Serious Eats: Recipes

Keftes De Prasa, the Sephardic-Style Leek Fritters

Serious Eater Michael Natkin of the vegetarian blog Herbivoracious drops by every Wednesday to share a delicious recipe to expand our vegetarian repertoire.

[Photograph: Michael Natkin]

Keftes de prasa are de rigeur at most holiday celebrations on the Sephardic side of my family. Rosh Hashanah, Passover, Hannukah--it doesn't matter. Any excuse is good enough reason to enjoy these simple leek fritters. Not much more than leeks, eggs, and breadcrumbs, they are deceptively delicious and addictive. Almost like latkes but with leeks instead of potatoes.
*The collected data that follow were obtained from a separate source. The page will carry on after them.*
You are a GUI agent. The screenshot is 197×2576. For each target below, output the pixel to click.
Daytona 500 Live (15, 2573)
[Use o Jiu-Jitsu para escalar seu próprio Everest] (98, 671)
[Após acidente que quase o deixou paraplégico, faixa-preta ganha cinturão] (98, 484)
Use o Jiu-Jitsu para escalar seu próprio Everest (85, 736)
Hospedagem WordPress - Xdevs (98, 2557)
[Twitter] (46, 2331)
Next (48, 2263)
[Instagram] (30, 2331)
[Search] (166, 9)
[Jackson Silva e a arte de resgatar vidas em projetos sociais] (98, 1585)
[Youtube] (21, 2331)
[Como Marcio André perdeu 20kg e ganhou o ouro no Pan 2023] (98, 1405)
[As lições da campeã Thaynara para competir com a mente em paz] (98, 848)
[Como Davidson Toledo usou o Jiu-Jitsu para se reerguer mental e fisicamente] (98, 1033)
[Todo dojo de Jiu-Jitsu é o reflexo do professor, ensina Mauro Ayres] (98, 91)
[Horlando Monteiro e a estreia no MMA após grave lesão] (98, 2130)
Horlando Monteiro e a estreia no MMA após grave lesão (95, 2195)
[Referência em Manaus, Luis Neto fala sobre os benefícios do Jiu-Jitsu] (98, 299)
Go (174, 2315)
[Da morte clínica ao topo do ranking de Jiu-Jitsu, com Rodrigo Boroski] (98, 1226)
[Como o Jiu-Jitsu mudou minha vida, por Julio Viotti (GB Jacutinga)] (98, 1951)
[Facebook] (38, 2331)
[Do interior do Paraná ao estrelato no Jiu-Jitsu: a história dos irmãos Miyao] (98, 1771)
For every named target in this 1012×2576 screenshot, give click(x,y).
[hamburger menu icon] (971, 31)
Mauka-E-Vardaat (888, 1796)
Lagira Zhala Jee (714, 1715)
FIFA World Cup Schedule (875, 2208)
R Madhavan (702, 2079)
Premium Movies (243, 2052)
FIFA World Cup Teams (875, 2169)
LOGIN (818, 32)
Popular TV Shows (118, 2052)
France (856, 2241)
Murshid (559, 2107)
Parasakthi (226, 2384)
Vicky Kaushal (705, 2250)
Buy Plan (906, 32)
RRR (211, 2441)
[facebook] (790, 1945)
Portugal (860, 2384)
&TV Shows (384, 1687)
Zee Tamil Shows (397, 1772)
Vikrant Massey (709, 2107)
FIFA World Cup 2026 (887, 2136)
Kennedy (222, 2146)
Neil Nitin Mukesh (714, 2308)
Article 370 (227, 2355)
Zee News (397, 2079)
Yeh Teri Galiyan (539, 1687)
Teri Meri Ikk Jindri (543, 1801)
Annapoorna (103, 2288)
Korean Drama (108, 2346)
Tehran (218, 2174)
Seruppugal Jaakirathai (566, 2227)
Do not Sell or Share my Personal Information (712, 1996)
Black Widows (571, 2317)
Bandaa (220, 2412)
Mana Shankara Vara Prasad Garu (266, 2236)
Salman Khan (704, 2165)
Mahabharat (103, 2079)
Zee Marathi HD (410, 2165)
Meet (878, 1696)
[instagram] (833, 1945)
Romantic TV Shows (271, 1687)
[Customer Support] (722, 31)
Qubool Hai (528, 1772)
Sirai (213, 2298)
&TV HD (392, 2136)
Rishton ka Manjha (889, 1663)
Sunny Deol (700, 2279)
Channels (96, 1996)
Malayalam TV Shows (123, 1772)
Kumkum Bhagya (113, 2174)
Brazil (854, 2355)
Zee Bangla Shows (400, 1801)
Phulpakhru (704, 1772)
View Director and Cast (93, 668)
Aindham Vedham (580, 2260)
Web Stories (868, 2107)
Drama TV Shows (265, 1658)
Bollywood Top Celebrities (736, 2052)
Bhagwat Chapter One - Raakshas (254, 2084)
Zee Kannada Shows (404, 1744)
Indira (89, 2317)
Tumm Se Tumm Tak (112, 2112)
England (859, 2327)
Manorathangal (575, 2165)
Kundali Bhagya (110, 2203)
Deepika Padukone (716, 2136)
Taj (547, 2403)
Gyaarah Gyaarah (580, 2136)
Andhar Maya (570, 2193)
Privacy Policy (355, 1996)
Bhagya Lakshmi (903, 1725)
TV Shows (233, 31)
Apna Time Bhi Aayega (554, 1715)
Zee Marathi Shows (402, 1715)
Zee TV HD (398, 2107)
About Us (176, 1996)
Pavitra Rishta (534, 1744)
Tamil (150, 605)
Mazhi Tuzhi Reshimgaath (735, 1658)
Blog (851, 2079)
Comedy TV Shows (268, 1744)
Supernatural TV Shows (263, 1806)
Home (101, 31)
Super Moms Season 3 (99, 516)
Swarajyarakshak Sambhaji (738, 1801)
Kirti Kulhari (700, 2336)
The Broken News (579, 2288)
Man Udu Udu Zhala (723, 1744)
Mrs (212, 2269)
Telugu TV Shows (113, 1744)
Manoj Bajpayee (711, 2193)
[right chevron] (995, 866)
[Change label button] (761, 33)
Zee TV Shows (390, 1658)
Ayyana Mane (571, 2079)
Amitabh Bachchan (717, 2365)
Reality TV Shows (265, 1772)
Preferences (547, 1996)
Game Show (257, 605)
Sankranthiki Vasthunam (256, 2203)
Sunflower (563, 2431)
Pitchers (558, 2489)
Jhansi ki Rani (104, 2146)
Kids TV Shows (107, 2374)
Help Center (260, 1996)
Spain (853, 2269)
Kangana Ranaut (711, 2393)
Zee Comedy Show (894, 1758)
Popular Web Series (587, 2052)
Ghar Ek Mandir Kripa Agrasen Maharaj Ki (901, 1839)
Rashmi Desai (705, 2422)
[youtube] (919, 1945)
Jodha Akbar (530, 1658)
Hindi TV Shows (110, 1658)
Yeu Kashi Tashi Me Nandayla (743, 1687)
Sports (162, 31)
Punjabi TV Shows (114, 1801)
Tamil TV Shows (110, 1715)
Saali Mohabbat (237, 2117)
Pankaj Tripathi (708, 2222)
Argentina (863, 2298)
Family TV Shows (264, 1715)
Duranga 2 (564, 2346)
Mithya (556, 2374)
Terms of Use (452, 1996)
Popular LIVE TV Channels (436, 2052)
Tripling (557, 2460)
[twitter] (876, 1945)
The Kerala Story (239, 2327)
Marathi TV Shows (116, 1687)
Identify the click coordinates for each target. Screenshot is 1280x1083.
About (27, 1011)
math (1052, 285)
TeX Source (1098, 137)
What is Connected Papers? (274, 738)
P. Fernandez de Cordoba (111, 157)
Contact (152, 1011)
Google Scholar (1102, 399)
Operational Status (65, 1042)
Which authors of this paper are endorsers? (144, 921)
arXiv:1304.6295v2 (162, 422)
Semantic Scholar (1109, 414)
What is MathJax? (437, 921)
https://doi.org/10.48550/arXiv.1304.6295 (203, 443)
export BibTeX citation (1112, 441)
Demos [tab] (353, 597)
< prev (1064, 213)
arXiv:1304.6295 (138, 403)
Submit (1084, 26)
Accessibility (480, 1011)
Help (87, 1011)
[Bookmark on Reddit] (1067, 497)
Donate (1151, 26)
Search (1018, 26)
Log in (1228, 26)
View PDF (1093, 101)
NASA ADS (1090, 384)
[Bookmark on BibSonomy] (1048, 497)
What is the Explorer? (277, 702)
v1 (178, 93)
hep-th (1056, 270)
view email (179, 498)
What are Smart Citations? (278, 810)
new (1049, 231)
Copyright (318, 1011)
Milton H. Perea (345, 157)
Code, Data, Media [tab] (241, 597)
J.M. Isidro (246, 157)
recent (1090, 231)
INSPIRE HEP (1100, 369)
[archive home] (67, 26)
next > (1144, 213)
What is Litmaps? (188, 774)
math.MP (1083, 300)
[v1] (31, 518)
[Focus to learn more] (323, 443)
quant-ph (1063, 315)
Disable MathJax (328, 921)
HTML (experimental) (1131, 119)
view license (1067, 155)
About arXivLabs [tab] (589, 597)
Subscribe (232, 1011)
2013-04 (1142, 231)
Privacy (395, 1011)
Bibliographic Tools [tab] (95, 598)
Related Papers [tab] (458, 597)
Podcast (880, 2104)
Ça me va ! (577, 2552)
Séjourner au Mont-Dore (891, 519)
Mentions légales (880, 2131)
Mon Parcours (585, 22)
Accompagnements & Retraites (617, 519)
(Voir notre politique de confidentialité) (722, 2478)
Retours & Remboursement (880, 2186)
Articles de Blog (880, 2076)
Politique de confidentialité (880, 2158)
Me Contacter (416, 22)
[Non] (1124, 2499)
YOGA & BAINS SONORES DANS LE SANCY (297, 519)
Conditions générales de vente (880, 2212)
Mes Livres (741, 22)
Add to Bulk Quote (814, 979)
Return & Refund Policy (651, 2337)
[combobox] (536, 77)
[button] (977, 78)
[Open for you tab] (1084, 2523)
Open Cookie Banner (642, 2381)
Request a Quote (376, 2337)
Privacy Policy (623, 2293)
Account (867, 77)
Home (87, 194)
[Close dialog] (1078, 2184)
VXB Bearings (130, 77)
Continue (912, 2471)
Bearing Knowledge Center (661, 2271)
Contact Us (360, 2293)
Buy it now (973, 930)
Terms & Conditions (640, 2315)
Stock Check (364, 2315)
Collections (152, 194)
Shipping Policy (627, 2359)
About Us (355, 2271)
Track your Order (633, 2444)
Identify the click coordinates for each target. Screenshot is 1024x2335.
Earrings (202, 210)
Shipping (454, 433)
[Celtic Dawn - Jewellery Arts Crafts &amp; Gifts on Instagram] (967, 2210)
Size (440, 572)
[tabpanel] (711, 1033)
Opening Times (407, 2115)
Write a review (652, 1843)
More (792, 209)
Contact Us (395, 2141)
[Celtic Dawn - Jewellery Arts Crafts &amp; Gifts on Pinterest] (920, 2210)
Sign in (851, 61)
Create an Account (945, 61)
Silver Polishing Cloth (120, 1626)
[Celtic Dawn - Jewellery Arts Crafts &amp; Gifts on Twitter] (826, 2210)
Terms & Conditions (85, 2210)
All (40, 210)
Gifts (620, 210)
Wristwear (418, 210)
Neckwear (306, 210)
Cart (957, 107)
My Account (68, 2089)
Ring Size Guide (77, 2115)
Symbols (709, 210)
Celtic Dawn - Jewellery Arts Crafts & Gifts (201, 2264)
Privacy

Like latkes, they are great fun at a celebration, but after sitting out for too long, they lose that perfect crispness that makes fried food really special. If you make them for a small group and serve them fresh from the pan, I guarantee your guests will be begging for a return invitation.

In this recipe, I've actually synthesized a couple different traditions. In my family, the leeks are boiled. I found a very similar Syrian-Jewish recipe for Ejjeh b'Kerrateh in the superb Aromas of Aleppo by Poopa Dweck, where she sautees the leeks, producing a stronger, better oniony flavor. The Syrian version also adds subtle flavors of allspice, cinnamon, and hot pepper, which I've listed as optional ingredients. I like them, but my wife found them distracting. On the other hand, the Syrian version doesn't use any breadcrumbs, which I think are an important textural element.

If you are nice, maybe someday I'll tell you about serving keftes de prasa in a sandwich, like falafel. (By the way, you may find keftes called kyeftes, keftedes, or kifticas. Our family pronounces them koof-teek-az.)